Later that morning, a tall Native American brother named Joe Marrowbone came to the altar for prayer. He is from the Lakota Sioux tribe, and he wanted the baptism of the Holy Spirit. Within a few moments, he was praying in tongues with his hands raised in the air. He told me later that He feels God will send him to share the gospel on some of the Indian reservations near Sioux Falls.

Joe was especially blessed when I addressed the issue of racism among whites and Native people in his home state. I told the church that when we get to heaven, there will not be a white section, a Hispanic section, a black section or a Native section. “We are all one big family. There are no Indian reservations in heaven,” I said.

Seeing Joe filled with the Spirit was a highlight of my trip. But when I left Sioux Falls, I was burdened about the condition of the Native people in our nation. We have so much unfinished business when it comes to healing the breach that exists between us and our American Indian brothers. Consider these facts:

  • Native Americans have the highest poverty and unemployment rates in the United States. The poverty rate is 25 percent. Native people living in Indian country have incomes that are less than half of the general U.S. population.
  • Only 36 percent of males in high-poverty Native American communities have full-time, year-round employment.
  • Nearly 10 percent of all Native families are homeless. The rate of Native homes without electricity is 10 times the national average, and 20 percent of Native households lack running water. The infant mortality rate among Native people is about 300 percent higher than the national average.
  • The poorest county in the United States is the Pine Ridge Reservation in South Dakota, where the unemployment rate is at a mind-boggling 80 percent. Life expectancy on this reservation is the lowest in the Western Hemisphere, except for Haiti.
  • Rates of violent victimization for both males and females are higher among American Indians than for any other race.
  • From 1999 to 2004, American Indian males in the 15- to 24-year-old age group had the highest suicide rate compared to males of any other racial group.
  • Native American men have been found to be dying at the fastest rate of all people in the United States.

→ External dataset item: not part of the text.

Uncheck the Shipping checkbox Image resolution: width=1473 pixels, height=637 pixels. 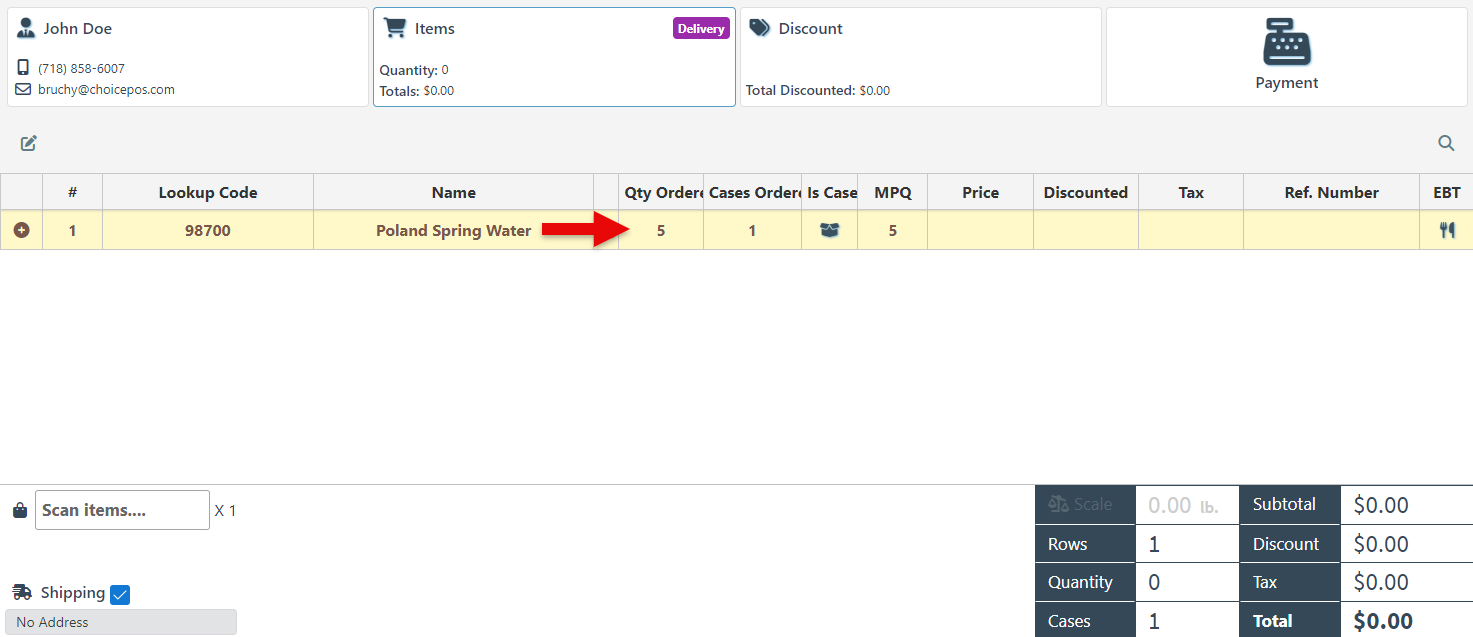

What do those figures say to you? I believe it is an absolute travesty that those of us in the Christian community have not fully acknowledged our forefathers’ role in perpetrating genocide on our Native brothers. And it is pathetic that we have largely ignored this languishing mission field in our own backyard while we spend millions on our tech-savvy megachurches in white suburbs. God forgive us.

When the Holy Spirit was poured out on the day of Pentecost, the apostle Peter declared from the book of Joel that one sign of the Holy Spirit’s outpouring would be the empowerment of the poorest of the poor. He said, “Even on My bondslaves, both men and women, I will in those days pour forth of My Spirit, and they shall prophesy” (Acts 2:18, NASB).

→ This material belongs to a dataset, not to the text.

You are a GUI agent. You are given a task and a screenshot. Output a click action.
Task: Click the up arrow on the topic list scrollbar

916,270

Surely Native Americans were on God’s heart when those words were recorded. Yet many of us completely missed the point of Pentecost. We made it about us. We chased after the anointing, the chills, the hype and the charismatic circus—forgetting that the reason we are anointed by the Spirit is to minister to those who need Christ’s healing.

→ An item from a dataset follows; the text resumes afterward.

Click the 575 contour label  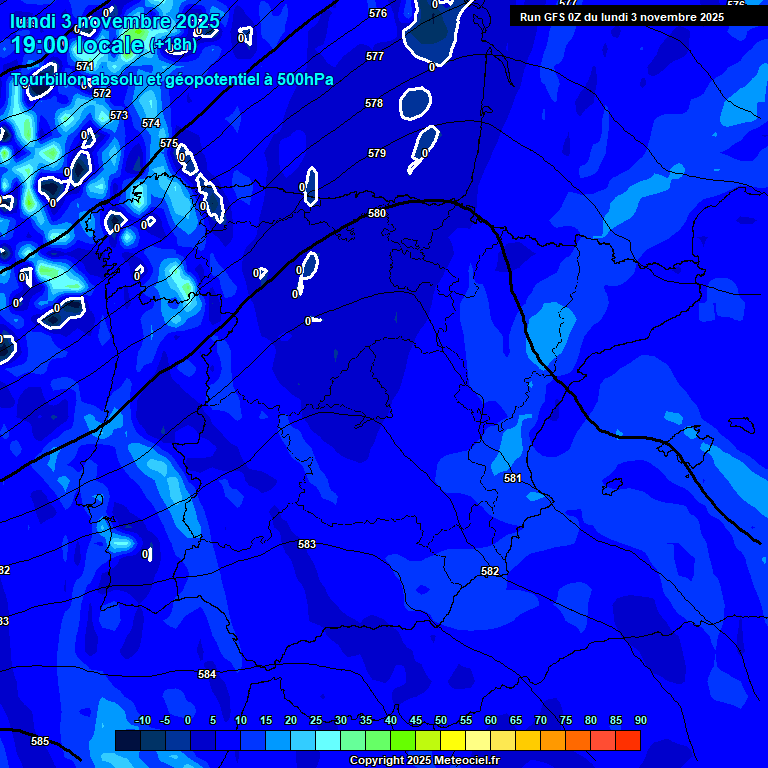coord(169,143)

I am praying that the Spirit-filled community will renounce its self-absorbed immaturity and begin to fulfill our true Pentecostal mission. Pray for a spiritual awakening among Native people, both on and off the reservation. Explore ways that you can build bridges of reconciliation. And ask God how you and your church should respond to the needs of Native people.

J. Lee Grady is the former editor of Charisma and the director of the Mordecai Project (themordecaiproject.org). You can follow him on Twitter at @leegrady. He is the author of Fearless Daughters of the Bible and other books.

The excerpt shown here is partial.